• [TASK PROMPT]:
Change every occurrence of "click action" to "tap action" in the entries below and leave all other text unchanged. Leave the pictures out of your answer.

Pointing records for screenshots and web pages
──────────
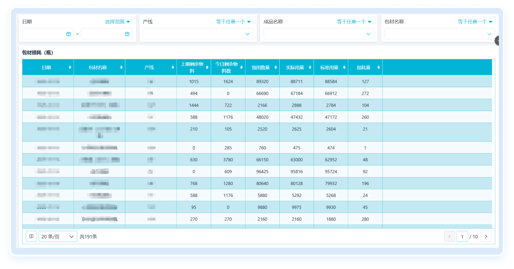Sort by 标准用量 column arrows
The image size is (514, 269).
tap(344, 68)
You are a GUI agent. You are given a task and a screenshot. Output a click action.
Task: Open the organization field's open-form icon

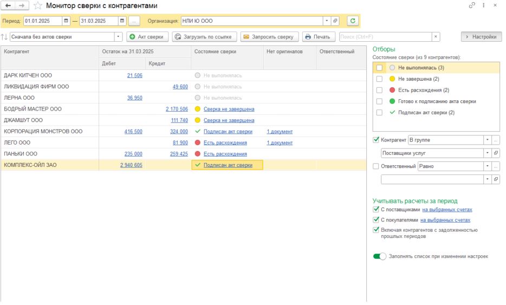pyautogui.click(x=335, y=21)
──────────
• [THE SOLUTION]:
Sort by 标准用量 column arrows
The image size is (514, 269).
tap(344, 68)
You are a GUI agent. You are given a task and a screenshot. Output a tap action.
Task: Open the organization field's open-form icon

pyautogui.click(x=335, y=21)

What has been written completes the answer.